●井上メルマガ('13/5/16)   橋本発言で総理をただす

 井上さとしです。

昨日、予算委集中審議で質問に立ち、日本の侵略戦争や橋本氏の慰安婦問題発言への認識をただしました。質問の動画はこちらから。
http://www.jcp.or.jp/web_mov/2013/05/post-681.html

 安倍総理は、午前中の他党への答弁で、橋本氏の発言について、「政府と立場は違う」とはいうものの、「従軍慰安婦が必要だった」ということを否定するのか、認めるのかはあいまいにしたままでした。よし、ここをさらにただそうと、原稿を補強して午後の質疑にのぞみました。

 私は、まず、橋本発言が、女性を性の道具、戦争遂行の道具にして当然だというものであり、被害者を再び傷つけ、女性全体の人権を踏みにじるものだと指摘。公人としての資格が厳しく問われていると強調しましたる

そして、安倍内閣の閣僚が「タイミングが悪い」とか「当時は必用だからあったのだろうが、今、強調するべきことか」などと発言していることを示し「橋本発言のタイミングは悪いが、中身は問題ないとうのが安倍内閣の立場か」とただしました。

   それでも総理は「立場が違う」「他党の発言なので」と繰り返すばかりで、最後まで、「従軍慰安婦が必要だった」ということを否定しませんでした。私は、海外メディアが、橋本発言と安倍氏のこの間の言動を一体のものとみていることを紹介しましたが、総理自らがそのことを浮き彫りにしました。

 橋本発言への厳しい世論の広がりを見た自民党は、自分たちが同根であることが国民の前にさらされることがよほど恐れているのでしょう。激しいヤジが飛ぶ質問になりました。

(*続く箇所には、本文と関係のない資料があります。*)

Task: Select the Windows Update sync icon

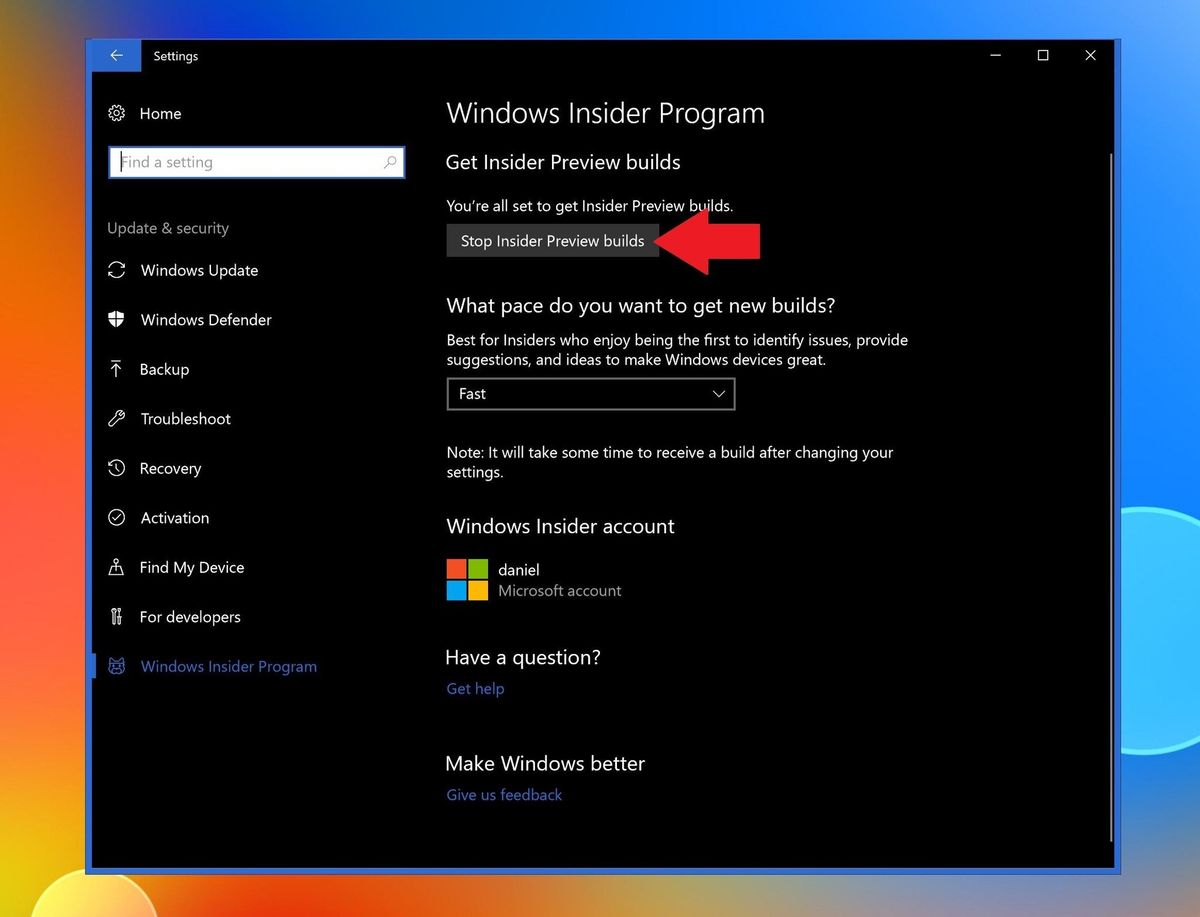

 終了後、たくさんの皆さんからメールや電話で激励をいただきました。「良かった」という声とともに「質問時間が短すぎる」という声も。参院選で勝利して議席を増やし、質問時間をもっと増やしたいと改めて痛感しました。

 質問には使えませんでしたが、昨日の「毎日」に掲載された、元兵士・猪熊さんの話は重要です。「慰安所は日本の軍隊が間違った戦闘意欲を高めるために利用した場所だ」「少年兵だった私は…上官に…『女を買えないやつに敵を殺せるか』と殴られた」というもの。「慰安所」はまさに女性を戦争遂行の道具にするものでした。

 一方、昨日の社説では「女性の尊厳損ね許されぬ」と書いた産経新聞は、今日は一転、橋本発言について「大筋正しいものの舌足らず」という全く逆の内容の記事を掲載。厳しい世論の前に、あわてて批判したものの、実は、これまで安倍首相ら「靖国派」が主張してきたことと同じと気づいたようです。